--- WORK REQUEST ---
For each line of the listing below that contains the string "agent", copy the line.
=== INFORMATION GIVEN ===
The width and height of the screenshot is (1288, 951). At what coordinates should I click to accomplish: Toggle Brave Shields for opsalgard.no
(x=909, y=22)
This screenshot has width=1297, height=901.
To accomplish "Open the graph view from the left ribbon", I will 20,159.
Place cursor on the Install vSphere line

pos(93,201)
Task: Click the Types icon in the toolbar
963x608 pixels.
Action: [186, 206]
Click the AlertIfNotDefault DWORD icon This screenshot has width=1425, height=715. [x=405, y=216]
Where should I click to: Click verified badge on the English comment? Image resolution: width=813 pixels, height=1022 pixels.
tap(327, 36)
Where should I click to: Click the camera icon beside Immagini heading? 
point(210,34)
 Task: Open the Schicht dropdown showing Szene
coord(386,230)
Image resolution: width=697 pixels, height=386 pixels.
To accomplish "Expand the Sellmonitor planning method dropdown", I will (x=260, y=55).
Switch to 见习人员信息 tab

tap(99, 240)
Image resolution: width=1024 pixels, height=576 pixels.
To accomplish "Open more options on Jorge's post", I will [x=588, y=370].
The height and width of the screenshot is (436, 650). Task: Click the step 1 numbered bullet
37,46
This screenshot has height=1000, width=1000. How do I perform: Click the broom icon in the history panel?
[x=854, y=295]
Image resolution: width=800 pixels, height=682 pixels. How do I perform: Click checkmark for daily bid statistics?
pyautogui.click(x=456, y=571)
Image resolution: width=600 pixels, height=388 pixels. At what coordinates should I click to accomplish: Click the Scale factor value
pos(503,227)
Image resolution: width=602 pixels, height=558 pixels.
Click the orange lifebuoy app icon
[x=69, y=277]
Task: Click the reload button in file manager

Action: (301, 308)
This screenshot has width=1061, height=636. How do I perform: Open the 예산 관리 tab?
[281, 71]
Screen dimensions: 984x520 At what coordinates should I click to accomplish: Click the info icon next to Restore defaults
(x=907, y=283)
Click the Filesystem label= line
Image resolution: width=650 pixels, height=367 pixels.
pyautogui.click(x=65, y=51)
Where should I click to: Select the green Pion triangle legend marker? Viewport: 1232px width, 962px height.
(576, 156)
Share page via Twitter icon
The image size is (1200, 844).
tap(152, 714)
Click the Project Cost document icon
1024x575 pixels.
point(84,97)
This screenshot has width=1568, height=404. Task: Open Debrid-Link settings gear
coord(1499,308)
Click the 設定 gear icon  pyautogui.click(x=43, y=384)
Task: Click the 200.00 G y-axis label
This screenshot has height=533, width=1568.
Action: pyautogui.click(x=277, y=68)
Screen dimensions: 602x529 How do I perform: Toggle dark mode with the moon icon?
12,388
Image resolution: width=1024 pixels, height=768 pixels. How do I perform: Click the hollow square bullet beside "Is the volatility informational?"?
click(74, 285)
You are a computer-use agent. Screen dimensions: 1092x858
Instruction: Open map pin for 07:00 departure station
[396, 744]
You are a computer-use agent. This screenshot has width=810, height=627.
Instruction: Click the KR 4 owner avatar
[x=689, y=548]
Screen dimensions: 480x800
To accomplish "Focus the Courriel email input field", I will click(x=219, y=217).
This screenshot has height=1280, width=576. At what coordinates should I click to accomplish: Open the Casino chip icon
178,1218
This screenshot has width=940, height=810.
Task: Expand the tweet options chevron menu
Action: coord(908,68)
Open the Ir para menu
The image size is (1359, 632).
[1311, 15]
===
--- TASK RESULT ---
You are a computer-use agent. Screen dimensions: 1092x858
You are a computer-use agent. This screenshot has width=810, height=627.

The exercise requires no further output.